The purchase having been completed, the applicant applied (by his father and litigation friend) for a third interim payment of £400,000: £280,000 to adapt and extend the new property and £120,000 for his care and therapy regime until a case management conference fixed for October 2014. The Trust opposed the interim payment on the grounds that:
- It was disproportionate
- Payment of the building costs would render the playing field unlevel
- There was no reasonable need
The Trust argued that the only work required to be done immediately was the conversion of the garage. To provide funds to allow the other proposed works would distort the claim against them.
Held
Referring to CPR 25.7(4), Mr Justice Owen held that for the application to be successful the court had to be satisfied that, on a conservative approach, the total of the interim payments made would not exceed 90 per cent of the amount the applicant was likely to be awarded at trial as a capital sum.
Based on schedules completed by the parties, and adopting the approach that the trial would not take place before the applicant was eight years old, the court assessed that the conservative value for the likely capital sum was in excess of £2 million.
The figure claimed for care would be adjusted downwards to reflect the fact that some care costs would have been incurred in any event because the applicant’s parents were highly qualified professionals who worked full-time. Despite the absence of expert evidence, a sum for assisted behaviour therapy would be taken into account.
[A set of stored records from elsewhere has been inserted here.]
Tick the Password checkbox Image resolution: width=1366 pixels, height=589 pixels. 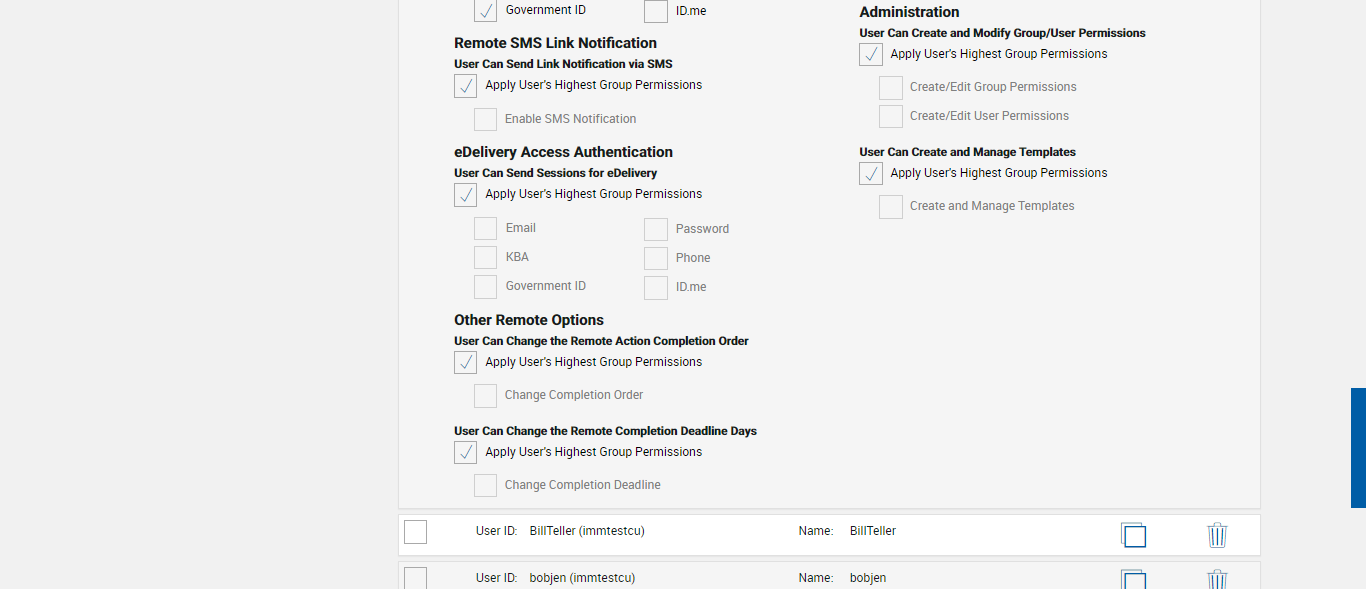click(655, 230)
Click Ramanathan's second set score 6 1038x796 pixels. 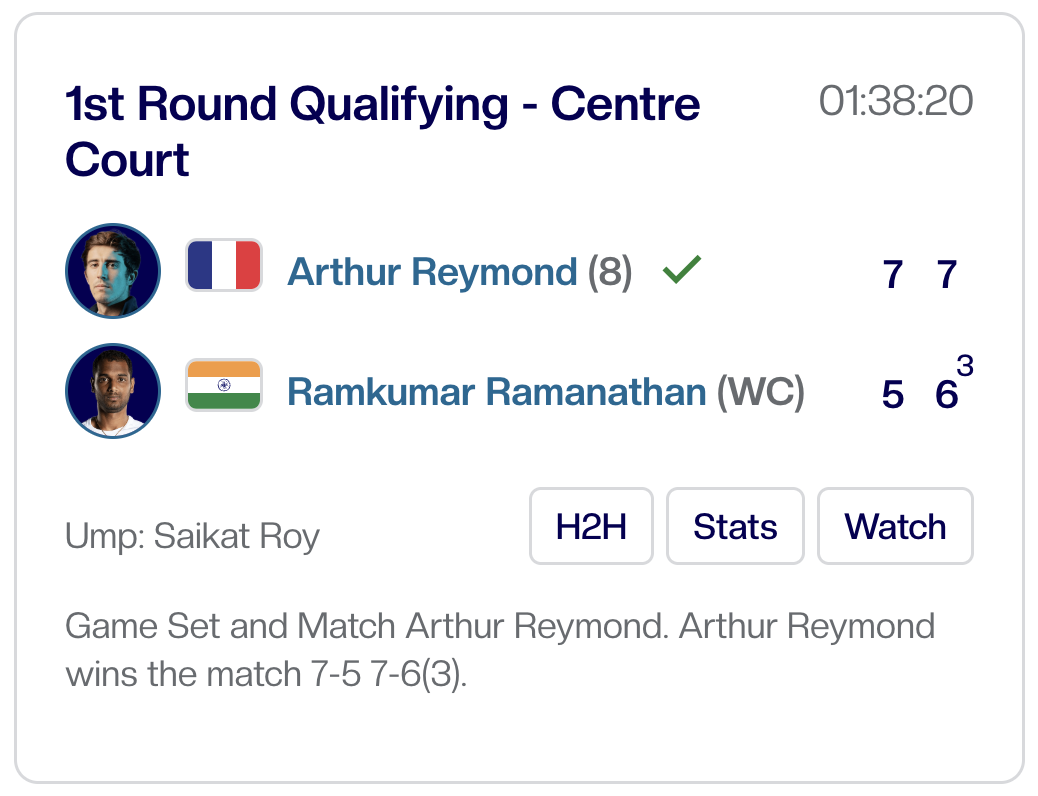945,395
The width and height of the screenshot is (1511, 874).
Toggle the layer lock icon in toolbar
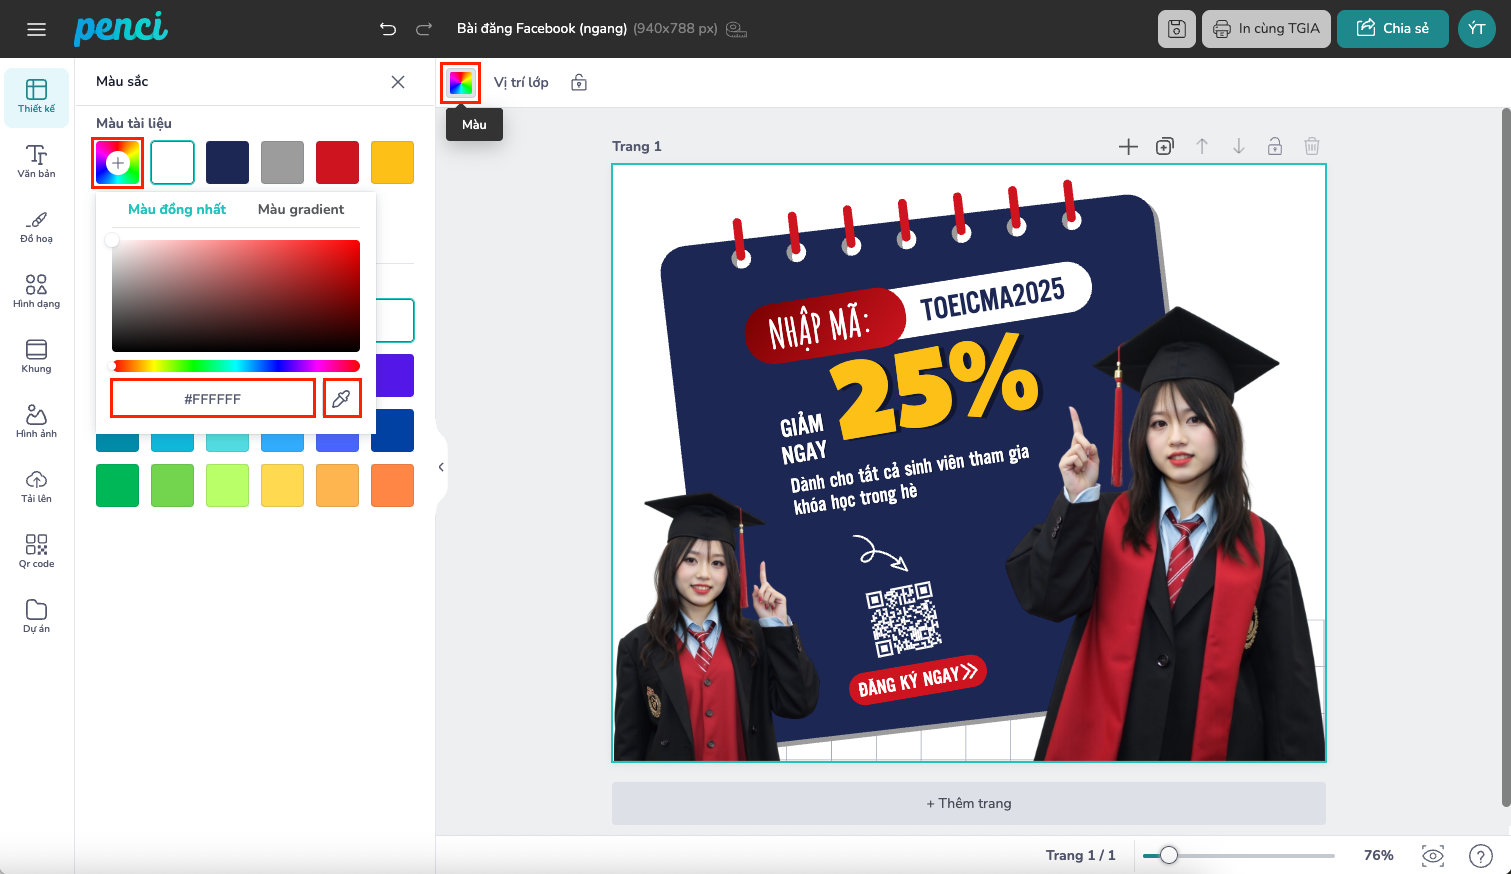pyautogui.click(x=579, y=83)
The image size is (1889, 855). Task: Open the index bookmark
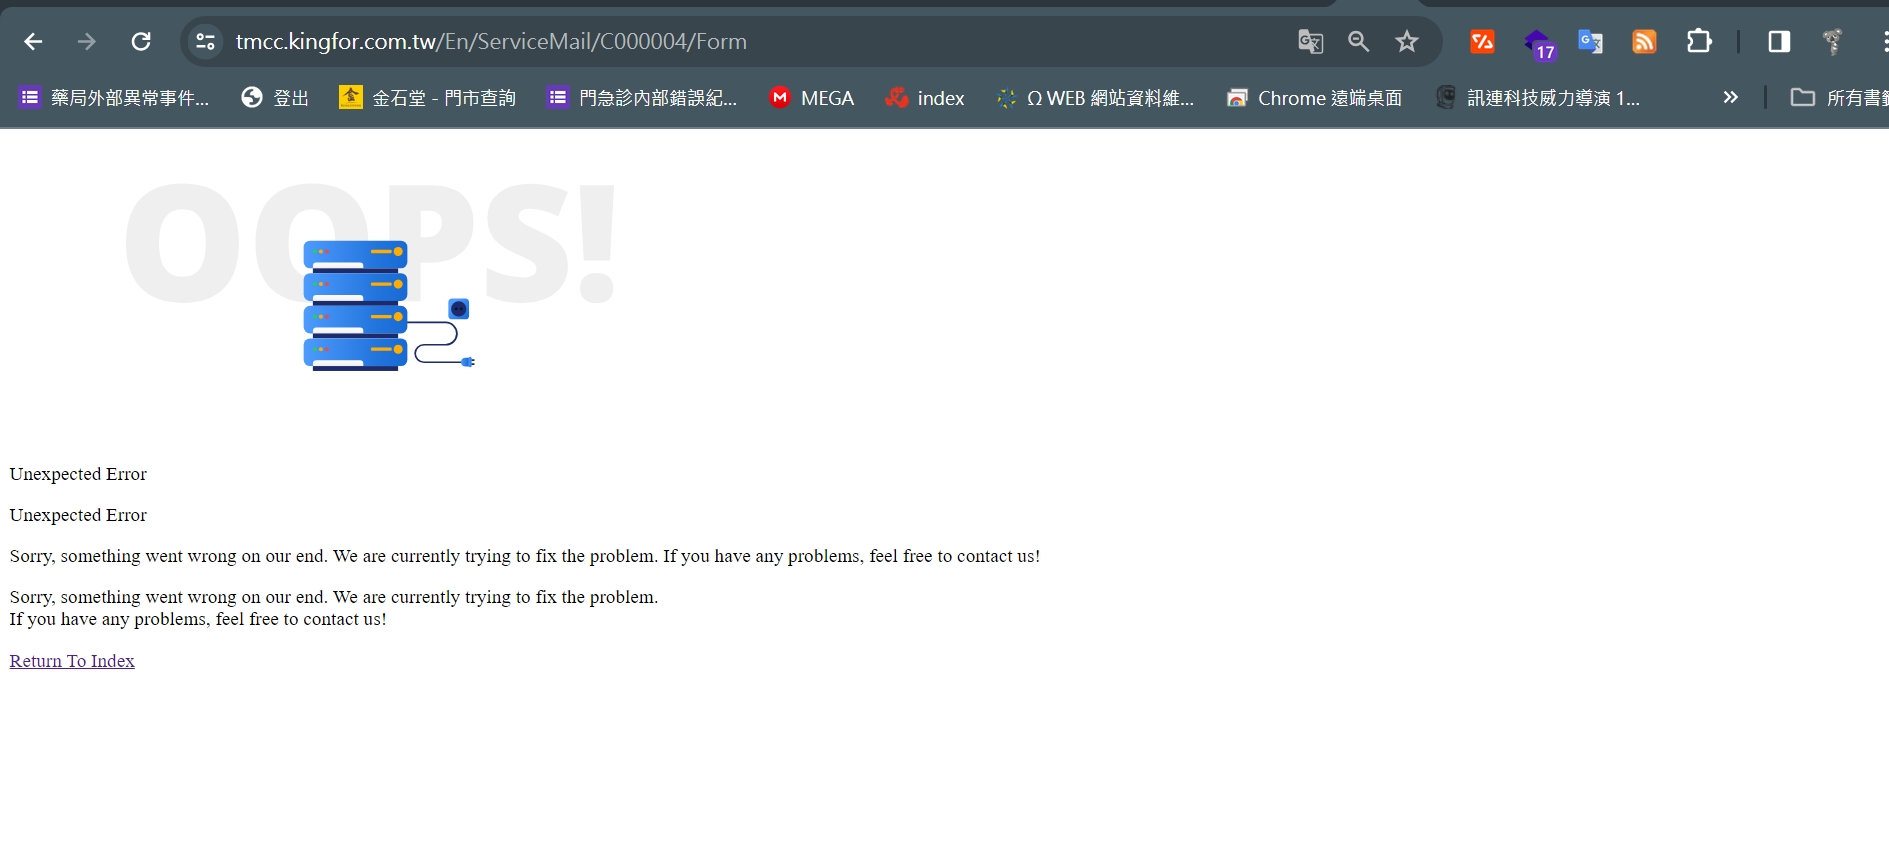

Owen J held it had been reasonable for the applicant’s parents to sell their home when a buyer was found and move into rented accommodation whilst looking for an alternative property to purchase. Rental costs claimed would therefore, be taken into account and amounts for property conversion and extension were allowed. A provisional figure of £170,000 was taken for general damages. A broad brush approach was taken to other claimed damages. Even if the extension costs were deducted, the total of the interim payments would not exceed 90 per cent of the capital sum likely to be awarded at trial.